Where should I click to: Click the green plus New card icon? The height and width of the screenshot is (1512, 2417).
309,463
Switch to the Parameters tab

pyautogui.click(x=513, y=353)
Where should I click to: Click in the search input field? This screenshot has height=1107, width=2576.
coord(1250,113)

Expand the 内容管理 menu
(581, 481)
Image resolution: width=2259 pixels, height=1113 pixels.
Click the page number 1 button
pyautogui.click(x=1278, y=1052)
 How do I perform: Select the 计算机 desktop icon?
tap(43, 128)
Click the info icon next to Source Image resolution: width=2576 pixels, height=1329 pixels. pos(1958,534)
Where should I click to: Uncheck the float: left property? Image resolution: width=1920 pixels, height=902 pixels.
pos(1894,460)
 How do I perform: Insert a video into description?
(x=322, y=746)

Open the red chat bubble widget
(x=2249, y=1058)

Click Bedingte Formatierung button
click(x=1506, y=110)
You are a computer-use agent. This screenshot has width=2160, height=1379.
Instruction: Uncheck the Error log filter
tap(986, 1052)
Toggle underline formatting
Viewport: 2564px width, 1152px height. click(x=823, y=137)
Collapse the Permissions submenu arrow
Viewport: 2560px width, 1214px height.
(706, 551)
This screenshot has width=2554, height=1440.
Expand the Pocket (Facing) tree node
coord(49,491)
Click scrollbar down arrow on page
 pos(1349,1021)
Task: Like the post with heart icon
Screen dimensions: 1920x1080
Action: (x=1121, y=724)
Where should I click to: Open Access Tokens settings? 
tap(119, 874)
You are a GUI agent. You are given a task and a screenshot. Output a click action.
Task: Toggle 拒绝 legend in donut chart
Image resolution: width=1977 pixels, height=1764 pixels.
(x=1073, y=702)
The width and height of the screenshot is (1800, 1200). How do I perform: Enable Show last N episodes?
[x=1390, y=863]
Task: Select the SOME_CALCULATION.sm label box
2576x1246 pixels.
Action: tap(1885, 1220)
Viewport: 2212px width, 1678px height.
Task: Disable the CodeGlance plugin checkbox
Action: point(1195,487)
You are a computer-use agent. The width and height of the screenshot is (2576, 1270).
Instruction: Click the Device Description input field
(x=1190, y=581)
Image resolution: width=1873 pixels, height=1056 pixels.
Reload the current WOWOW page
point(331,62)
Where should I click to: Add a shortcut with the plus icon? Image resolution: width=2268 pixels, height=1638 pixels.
________
**Directions**
The response should consist of all the entries, reproduced word for word.

**Exercise response**
Where should I click to: Click the green plus New card icon? The height and width of the screenshot is (1512, 2417).
309,463
Switch to the Parameters tab

pyautogui.click(x=513, y=353)
Where should I click to: Click in the search input field? This screenshot has height=1107, width=2576.
coord(1250,113)

Expand the 内容管理 menu
(581, 481)
Image resolution: width=2259 pixels, height=1113 pixels.
Click the page number 1 button
pyautogui.click(x=1278, y=1052)
 How do I perform: Select the 计算机 desktop icon?
tap(43, 128)
Click the info icon next to Source Image resolution: width=2576 pixels, height=1329 pixels. pos(1958,534)
Where should I click to: Uncheck the float: left property? Image resolution: width=1920 pixels, height=902 pixels.
pos(1894,460)
 How do I perform: Insert a video into description?
(x=322, y=746)

Open the red chat bubble widget
(x=2249, y=1058)

Click Bedingte Formatierung button
click(x=1506, y=110)
You are a computer-use agent. This screenshot has width=2160, height=1379.
Instruction: Uncheck the Error log filter
tap(986, 1052)
Toggle underline formatting
Viewport: 2564px width, 1152px height. click(x=823, y=137)
Collapse the Permissions submenu arrow
Viewport: 2560px width, 1214px height.
(706, 551)
This screenshot has width=2554, height=1440.
Expand the Pocket (Facing) tree node
coord(49,491)
Click scrollbar down arrow on page
 pos(1349,1021)
Task: Like the post with heart icon
Screen dimensions: 1920x1080
Action: (x=1121, y=724)
Where should I click to: Open Access Tokens settings? 
tap(119, 874)
You are a GUI agent. You are given a task and a screenshot. Output a click action.
Task: Toggle 拒绝 legend in donut chart
Image resolution: width=1977 pixels, height=1764 pixels.
(x=1073, y=702)
The width and height of the screenshot is (1800, 1200). How do I perform: Enable Show last N episodes?
[x=1390, y=863]
Task: Select the SOME_CALCULATION.sm label box
2576x1246 pixels.
Action: tap(1885, 1220)
Viewport: 2212px width, 1678px height.
Task: Disable the CodeGlance plugin checkbox
Action: point(1195,487)
You are a computer-use agent. The width and height of the screenshot is (2576, 1270).
Instruction: Click the Device Description input field
(x=1190, y=581)
Image resolution: width=1873 pixels, height=1056 pixels.
Reload the current WOWOW page
point(331,62)
Where should I click to: Add a shortcut with the plus icon? Image resolution: width=2268 pixels, height=1638 pixels.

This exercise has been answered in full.